═════ EXCERPTED DATA
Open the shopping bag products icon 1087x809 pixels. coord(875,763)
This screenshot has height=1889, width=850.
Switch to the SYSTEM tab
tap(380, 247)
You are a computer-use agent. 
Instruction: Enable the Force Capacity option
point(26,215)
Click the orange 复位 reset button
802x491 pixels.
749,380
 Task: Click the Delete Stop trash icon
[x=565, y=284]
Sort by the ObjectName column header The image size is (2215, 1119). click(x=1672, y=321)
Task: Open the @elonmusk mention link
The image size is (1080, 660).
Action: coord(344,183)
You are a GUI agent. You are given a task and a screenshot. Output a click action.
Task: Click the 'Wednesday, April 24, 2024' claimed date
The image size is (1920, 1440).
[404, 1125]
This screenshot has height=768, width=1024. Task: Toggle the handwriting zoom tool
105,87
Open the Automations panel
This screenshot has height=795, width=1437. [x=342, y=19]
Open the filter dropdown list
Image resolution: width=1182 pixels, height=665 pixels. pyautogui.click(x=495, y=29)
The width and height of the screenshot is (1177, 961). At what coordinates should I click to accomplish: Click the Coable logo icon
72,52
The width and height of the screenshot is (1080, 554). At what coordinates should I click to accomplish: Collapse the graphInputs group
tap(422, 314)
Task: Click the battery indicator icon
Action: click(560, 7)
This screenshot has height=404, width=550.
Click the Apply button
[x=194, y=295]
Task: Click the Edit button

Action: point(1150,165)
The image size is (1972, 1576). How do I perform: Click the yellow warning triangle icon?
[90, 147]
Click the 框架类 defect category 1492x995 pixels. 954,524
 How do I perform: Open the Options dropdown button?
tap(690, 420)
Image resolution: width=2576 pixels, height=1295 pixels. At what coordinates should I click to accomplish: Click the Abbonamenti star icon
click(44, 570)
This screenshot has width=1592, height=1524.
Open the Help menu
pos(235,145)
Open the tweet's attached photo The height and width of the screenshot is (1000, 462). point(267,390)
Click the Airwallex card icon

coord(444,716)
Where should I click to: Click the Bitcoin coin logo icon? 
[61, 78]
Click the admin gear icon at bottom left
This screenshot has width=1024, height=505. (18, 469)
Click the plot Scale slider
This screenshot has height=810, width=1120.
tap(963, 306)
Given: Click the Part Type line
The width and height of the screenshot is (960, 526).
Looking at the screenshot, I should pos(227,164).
══════════
PROBLEM STATEMENT:
Please return all of the records above word for word, with nothing changed.

SOLUTION:
Open the shopping bag products icon 1087x809 pixels. coord(875,763)
This screenshot has height=1889, width=850.
Switch to the SYSTEM tab
tap(380, 247)
You are a computer-use agent. 
Instruction: Enable the Force Capacity option
point(26,215)
Click the orange 复位 reset button
802x491 pixels.
749,380
 Task: Click the Delete Stop trash icon
[x=565, y=284]
Sort by the ObjectName column header The image size is (2215, 1119). click(x=1672, y=321)
Task: Open the @elonmusk mention link
The image size is (1080, 660).
Action: coord(344,183)
You are a GUI agent. You are given a task and a screenshot. Output a click action.
Task: Click the 'Wednesday, April 24, 2024' claimed date
The image size is (1920, 1440).
[404, 1125]
This screenshot has height=768, width=1024. Task: Toggle the handwriting zoom tool
105,87
Open the Automations panel
This screenshot has height=795, width=1437. [x=342, y=19]
Open the filter dropdown list
Image resolution: width=1182 pixels, height=665 pixels. pyautogui.click(x=495, y=29)
The width and height of the screenshot is (1177, 961). At what coordinates should I click to accomplish: Click the Coable logo icon
72,52
The width and height of the screenshot is (1080, 554). At what coordinates should I click to accomplish: Collapse the graphInputs group
tap(422, 314)
Task: Click the battery indicator icon
Action: click(560, 7)
This screenshot has height=404, width=550.
Click the Apply button
[x=194, y=295]
Task: Click the Edit button

Action: point(1150,165)
The image size is (1972, 1576). How do I perform: Click the yellow warning triangle icon?
[90, 147]
Click the 框架类 defect category 1492x995 pixels. 954,524
 How do I perform: Open the Options dropdown button?
tap(690, 420)
Image resolution: width=2576 pixels, height=1295 pixels. At what coordinates should I click to accomplish: Click the Abbonamenti star icon
click(44, 570)
This screenshot has width=1592, height=1524.
Open the Help menu
pos(235,145)
Open the tweet's attached photo The height and width of the screenshot is (1000, 462). point(267,390)
Click the Airwallex card icon

coord(444,716)
Where should I click to: Click the Bitcoin coin logo icon? 
[61, 78]
Click the admin gear icon at bottom left
This screenshot has width=1024, height=505. (18, 469)
Click the plot Scale slider
This screenshot has height=810, width=1120.
tap(963, 306)
Given: Click the Part Type line
The width and height of the screenshot is (960, 526).
Looking at the screenshot, I should pos(227,164).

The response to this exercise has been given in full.